Work to complete —
Copy out, word for word, the part of the entries that opens with the line containing "Screen dimensions: 567x413" and runs through the end of the entries. Leave the pictures out of your answer.

--- Start Supplied entries ---

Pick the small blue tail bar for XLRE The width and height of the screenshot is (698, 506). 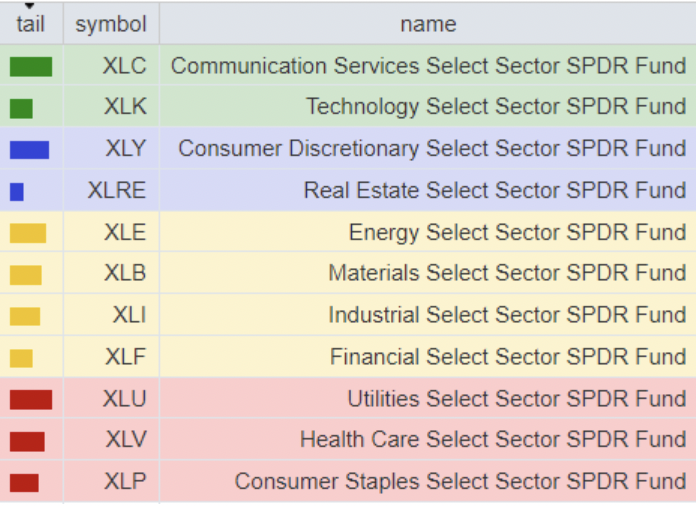[17, 191]
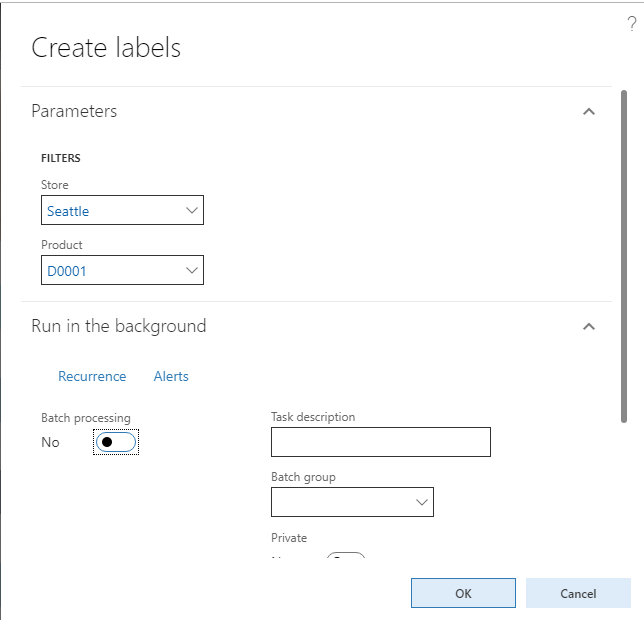The image size is (644, 620).
Task: Click the Cancel button
Action: (x=578, y=593)
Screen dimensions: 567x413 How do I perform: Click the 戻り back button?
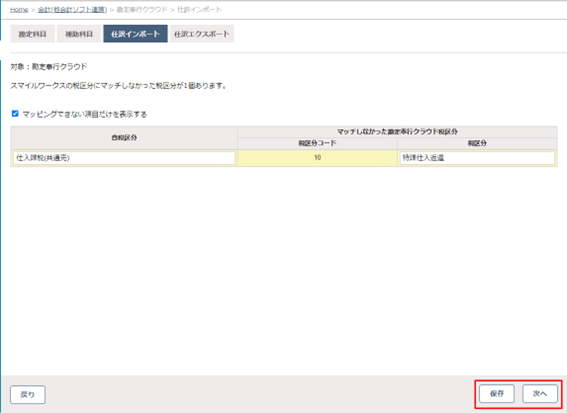(28, 395)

--- End Supplied entries ---

Solution to the exercise —
Screen dimensions: 567x413 How do I perform: Click the 戻り back button?
(28, 395)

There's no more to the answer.